*** Opening LISTED ENTRIES ***
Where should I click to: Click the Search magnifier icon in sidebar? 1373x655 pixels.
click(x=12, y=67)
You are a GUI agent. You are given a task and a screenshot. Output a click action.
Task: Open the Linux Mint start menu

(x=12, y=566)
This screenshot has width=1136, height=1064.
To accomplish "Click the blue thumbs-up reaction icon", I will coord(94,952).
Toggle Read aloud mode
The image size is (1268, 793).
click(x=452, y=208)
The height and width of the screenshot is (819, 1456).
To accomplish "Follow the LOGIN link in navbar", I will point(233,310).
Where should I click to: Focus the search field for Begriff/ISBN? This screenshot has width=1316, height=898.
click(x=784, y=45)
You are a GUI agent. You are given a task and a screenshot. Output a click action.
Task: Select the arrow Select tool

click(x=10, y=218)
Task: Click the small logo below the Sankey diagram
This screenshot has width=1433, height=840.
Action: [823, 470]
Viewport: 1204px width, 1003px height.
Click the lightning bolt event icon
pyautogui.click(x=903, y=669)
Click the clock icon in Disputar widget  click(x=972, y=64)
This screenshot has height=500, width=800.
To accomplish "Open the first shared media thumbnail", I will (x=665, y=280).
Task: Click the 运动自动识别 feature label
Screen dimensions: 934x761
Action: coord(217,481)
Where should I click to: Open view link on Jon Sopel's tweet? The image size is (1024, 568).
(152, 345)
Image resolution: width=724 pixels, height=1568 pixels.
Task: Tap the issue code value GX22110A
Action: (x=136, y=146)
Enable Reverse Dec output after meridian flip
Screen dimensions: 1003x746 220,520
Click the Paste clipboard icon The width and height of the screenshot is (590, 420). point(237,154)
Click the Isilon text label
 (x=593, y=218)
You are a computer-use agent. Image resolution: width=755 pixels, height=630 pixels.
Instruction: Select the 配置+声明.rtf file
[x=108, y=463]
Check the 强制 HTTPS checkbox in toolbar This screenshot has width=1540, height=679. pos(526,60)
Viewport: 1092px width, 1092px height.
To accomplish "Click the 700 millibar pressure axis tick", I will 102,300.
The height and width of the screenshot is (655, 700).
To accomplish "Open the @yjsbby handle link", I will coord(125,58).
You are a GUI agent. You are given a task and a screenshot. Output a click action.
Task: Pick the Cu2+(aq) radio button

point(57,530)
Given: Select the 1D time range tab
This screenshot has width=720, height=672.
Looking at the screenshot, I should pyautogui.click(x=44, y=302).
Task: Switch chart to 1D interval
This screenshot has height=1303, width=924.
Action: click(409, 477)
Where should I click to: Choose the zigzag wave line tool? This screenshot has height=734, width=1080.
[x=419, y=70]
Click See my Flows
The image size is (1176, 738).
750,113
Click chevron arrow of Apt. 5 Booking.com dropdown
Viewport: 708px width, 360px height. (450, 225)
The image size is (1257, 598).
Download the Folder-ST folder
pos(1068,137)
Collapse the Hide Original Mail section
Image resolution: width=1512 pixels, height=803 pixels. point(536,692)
*** Closing LISTED ENTRIES ***
* PROMPT:
Retype the records in their entirety, matching each one exactly.

* SOLUTION FOR THIS EXERCISE:
Where should I click to: Click the Search magnifier icon in sidebar? 1373x655 pixels.
click(x=12, y=67)
You are a GUI agent. You are given a task and a screenshot. Output a click action.
Task: Open the Linux Mint start menu

(x=12, y=566)
This screenshot has width=1136, height=1064.
To accomplish "Click the blue thumbs-up reaction icon", I will coord(94,952).
Toggle Read aloud mode
The image size is (1268, 793).
click(x=452, y=208)
The height and width of the screenshot is (819, 1456).
To accomplish "Follow the LOGIN link in navbar", I will point(233,310).
Where should I click to: Focus the search field for Begriff/ISBN? This screenshot has width=1316, height=898.
click(x=784, y=45)
You are a GUI agent. You are given a task and a screenshot. Output a click action.
Task: Select the arrow Select tool

click(x=10, y=218)
Task: Click the small logo below the Sankey diagram
This screenshot has width=1433, height=840.
Action: [823, 470]
Viewport: 1204px width, 1003px height.
Click the lightning bolt event icon
pyautogui.click(x=903, y=669)
Click the clock icon in Disputar widget  click(x=972, y=64)
This screenshot has height=500, width=800.
To accomplish "Open the first shared media thumbnail", I will (x=665, y=280).
Task: Click the 运动自动识别 feature label
Screen dimensions: 934x761
Action: coord(217,481)
Where should I click to: Open view link on Jon Sopel's tweet? The image size is (1024, 568).
(152, 345)
Image resolution: width=724 pixels, height=1568 pixels.
Task: Tap the issue code value GX22110A
Action: (x=136, y=146)
Enable Reverse Dec output after meridian flip
Screen dimensions: 1003x746 220,520
Click the Paste clipboard icon The width and height of the screenshot is (590, 420). point(237,154)
Click the Isilon text label
 (x=593, y=218)
You are a computer-use agent. Image resolution: width=755 pixels, height=630 pixels.
Instruction: Select the 配置+声明.rtf file
[x=108, y=463]
Check the 强制 HTTPS checkbox in toolbar This screenshot has width=1540, height=679. pos(526,60)
Viewport: 1092px width, 1092px height.
To accomplish "Click the 700 millibar pressure axis tick", I will 102,300.
The height and width of the screenshot is (655, 700).
To accomplish "Open the @yjsbby handle link", I will coord(125,58).
You are a GUI agent. You are given a task and a screenshot. Output a click action.
Task: Pick the Cu2+(aq) radio button

point(57,530)
Given: Select the 1D time range tab
This screenshot has width=720, height=672.
Looking at the screenshot, I should pyautogui.click(x=44, y=302).
Task: Switch chart to 1D interval
This screenshot has height=1303, width=924.
Action: click(409, 477)
Where should I click to: Choose the zigzag wave line tool? This screenshot has height=734, width=1080.
[x=419, y=70]
Click See my Flows
The image size is (1176, 738).
750,113
Click chevron arrow of Apt. 5 Booking.com dropdown
Viewport: 708px width, 360px height. (450, 225)
The image size is (1257, 598).
Download the Folder-ST folder
pos(1068,137)
Collapse the Hide Original Mail section
Image resolution: width=1512 pixels, height=803 pixels. point(536,692)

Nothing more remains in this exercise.